As I said you will need to insulate between the switch solder points and the USB socket to prevent shorts and cut off the tails. The Arduino pins under the MPU-6050 do come very close to the circuits and you will want to cut them as well to be on the safe side.

Have cut the all the pins shorter since taking the pictures and would say this build is about 5mm shorter than the normal one.

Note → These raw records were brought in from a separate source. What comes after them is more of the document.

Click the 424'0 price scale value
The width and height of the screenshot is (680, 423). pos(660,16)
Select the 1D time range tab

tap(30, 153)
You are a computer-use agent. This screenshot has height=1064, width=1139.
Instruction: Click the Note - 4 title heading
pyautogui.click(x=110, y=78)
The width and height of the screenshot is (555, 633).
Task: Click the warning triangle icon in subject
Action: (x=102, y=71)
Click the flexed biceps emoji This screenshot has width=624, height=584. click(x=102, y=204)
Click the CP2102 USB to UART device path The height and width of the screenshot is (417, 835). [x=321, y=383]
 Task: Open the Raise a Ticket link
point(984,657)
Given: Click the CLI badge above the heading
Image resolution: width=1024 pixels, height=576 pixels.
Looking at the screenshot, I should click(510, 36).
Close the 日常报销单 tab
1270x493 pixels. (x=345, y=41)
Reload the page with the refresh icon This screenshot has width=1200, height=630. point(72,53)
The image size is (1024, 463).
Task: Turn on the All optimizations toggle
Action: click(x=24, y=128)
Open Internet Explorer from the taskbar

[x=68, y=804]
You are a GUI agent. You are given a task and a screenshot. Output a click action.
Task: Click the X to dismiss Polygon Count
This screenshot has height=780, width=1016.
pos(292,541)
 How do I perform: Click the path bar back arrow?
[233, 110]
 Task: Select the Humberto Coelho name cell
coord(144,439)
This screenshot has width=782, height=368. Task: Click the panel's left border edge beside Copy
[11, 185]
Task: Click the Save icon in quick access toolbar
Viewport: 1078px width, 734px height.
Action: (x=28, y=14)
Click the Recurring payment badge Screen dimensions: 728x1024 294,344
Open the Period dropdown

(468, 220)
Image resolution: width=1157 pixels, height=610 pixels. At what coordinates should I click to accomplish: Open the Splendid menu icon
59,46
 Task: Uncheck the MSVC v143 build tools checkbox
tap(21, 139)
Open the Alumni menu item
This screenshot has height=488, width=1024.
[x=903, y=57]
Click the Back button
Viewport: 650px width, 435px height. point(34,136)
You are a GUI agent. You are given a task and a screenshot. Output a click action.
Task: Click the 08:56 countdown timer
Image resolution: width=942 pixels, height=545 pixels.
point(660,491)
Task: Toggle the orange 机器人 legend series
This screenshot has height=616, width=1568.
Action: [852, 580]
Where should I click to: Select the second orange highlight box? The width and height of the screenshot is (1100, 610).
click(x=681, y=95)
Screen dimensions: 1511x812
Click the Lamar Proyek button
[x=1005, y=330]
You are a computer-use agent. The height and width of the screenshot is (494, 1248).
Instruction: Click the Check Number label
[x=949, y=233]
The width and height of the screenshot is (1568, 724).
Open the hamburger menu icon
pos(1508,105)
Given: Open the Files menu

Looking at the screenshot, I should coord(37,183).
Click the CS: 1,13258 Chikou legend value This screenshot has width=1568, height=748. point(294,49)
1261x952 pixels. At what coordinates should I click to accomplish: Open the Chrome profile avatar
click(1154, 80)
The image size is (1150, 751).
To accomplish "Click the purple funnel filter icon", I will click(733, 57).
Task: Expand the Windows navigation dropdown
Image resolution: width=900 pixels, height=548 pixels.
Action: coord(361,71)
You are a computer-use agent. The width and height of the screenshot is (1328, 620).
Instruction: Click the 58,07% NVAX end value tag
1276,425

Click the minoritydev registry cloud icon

I found it no harder to build than the normal way just need to be able to make clean solder joints.

The board IS a Pro Micro 5V!

As long as you flip the boards there is no issue soldering them on the other side of a through hole carrier board as the pins will be in the correct holes :)
 
in premium beta has anyone experienced any issue with the edtracker, let me tell you some issues I have, from what I have seen in the control menu you cant have the tracker on without having to press a button, so my first problem is normal flying around then I activate the headlook look to see where my destination is, I look central and deactivate the headlook, go into hyperspace, then when I exit hyperspace activate the headlook, now my tracker is either just off to the left or right but not much.

I then deactivate headlook and then travel to the station, upon exiting supercruise, I activate headlook again to see where the station is and this time the tracker is looking far left or far right.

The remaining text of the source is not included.